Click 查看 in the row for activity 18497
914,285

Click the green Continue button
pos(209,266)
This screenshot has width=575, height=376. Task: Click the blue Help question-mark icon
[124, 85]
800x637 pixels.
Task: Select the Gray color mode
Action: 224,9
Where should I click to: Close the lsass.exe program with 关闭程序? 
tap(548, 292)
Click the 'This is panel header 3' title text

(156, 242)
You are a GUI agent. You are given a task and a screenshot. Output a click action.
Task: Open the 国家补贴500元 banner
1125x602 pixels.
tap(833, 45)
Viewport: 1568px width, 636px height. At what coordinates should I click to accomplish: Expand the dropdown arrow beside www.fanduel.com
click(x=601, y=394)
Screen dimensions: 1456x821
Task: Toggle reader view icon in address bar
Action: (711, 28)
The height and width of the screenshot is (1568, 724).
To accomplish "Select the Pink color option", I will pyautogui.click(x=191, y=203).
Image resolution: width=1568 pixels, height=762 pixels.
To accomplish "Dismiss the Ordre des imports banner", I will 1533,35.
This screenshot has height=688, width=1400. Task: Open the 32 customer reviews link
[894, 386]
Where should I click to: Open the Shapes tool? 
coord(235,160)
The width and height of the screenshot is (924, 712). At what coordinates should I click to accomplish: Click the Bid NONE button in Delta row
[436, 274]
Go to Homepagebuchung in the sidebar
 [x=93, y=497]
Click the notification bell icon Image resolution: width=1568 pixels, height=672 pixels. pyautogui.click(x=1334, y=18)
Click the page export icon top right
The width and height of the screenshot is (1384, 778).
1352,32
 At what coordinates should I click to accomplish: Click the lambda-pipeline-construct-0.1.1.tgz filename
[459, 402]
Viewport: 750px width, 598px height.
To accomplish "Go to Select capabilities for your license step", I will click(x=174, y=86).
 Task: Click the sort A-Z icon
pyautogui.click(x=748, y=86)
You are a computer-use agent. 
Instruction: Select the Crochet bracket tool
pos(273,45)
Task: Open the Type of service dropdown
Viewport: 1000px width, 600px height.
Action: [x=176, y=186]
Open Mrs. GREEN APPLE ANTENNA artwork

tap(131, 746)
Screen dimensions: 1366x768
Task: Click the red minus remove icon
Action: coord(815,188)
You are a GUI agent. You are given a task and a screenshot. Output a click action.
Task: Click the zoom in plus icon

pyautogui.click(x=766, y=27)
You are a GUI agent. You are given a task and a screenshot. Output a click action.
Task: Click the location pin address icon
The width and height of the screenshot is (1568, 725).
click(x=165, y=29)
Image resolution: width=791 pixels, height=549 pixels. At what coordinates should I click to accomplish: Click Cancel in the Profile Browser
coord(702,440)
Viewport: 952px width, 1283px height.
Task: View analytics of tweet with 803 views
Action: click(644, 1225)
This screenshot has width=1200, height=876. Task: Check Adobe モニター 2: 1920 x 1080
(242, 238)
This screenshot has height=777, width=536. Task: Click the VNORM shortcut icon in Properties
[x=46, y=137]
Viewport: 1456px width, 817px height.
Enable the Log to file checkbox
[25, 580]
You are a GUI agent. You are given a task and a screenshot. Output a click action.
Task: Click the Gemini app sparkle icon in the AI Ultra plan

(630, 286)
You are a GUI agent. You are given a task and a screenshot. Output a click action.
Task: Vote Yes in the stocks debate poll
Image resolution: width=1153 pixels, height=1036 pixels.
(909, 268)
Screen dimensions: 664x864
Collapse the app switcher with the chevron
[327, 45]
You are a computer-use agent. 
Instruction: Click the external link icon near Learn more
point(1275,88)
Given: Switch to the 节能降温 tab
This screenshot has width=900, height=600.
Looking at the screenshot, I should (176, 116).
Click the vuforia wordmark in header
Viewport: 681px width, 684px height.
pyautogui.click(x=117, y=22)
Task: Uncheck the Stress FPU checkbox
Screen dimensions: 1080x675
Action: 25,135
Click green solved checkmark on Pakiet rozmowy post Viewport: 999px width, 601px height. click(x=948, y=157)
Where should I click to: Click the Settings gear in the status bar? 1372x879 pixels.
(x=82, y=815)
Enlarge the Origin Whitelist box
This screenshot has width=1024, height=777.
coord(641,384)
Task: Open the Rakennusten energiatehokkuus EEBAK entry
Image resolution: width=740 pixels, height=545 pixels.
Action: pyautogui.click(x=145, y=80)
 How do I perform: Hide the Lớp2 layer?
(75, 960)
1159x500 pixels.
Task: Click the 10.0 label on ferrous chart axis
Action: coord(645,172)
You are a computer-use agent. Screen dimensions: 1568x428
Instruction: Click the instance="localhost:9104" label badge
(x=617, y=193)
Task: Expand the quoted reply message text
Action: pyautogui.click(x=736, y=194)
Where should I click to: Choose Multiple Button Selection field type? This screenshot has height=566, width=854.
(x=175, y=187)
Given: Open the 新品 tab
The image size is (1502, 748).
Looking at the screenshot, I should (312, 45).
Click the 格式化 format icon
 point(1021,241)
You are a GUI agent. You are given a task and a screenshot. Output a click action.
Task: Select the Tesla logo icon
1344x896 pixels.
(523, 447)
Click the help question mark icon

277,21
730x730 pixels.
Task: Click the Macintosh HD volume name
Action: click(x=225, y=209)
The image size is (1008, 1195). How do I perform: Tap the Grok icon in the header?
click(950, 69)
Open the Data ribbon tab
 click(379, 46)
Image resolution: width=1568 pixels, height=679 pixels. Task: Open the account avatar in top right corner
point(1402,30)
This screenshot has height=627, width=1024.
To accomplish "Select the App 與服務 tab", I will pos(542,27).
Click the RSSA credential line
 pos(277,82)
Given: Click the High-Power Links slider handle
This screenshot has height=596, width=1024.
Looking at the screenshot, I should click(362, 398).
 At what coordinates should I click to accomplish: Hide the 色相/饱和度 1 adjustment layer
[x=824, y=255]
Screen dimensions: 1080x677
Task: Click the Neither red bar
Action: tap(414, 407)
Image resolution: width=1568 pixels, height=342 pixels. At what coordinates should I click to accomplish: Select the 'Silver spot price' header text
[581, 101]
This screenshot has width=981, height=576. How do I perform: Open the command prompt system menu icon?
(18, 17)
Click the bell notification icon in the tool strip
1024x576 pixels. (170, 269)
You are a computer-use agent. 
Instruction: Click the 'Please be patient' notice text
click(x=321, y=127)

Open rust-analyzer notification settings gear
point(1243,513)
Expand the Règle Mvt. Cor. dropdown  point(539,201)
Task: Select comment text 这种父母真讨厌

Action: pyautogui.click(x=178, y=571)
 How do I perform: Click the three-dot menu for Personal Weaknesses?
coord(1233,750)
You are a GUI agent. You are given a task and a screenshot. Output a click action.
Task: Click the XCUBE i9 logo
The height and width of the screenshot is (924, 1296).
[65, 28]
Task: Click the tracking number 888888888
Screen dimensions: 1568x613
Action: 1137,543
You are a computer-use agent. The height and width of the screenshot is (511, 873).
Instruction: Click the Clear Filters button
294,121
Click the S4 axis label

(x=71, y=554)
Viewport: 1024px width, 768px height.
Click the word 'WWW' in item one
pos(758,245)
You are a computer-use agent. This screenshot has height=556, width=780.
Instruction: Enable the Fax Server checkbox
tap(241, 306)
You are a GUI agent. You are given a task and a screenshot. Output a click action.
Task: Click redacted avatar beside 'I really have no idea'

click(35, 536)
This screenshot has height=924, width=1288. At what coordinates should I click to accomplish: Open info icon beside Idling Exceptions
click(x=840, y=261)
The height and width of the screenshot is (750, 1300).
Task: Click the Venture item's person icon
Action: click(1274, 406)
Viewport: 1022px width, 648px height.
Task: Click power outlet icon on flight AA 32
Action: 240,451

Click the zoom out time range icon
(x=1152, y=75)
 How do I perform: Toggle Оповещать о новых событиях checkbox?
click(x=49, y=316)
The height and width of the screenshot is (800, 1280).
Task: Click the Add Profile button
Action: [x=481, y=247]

PROBLEM TO SOLVE:
This exercise requires the lines of the entries containing the string "banner".

FINISHED EXERCISE:
Task: Open the 国家补贴500元 banner
To accomplish "Dismiss the Ordre des imports banner", I will 1533,35.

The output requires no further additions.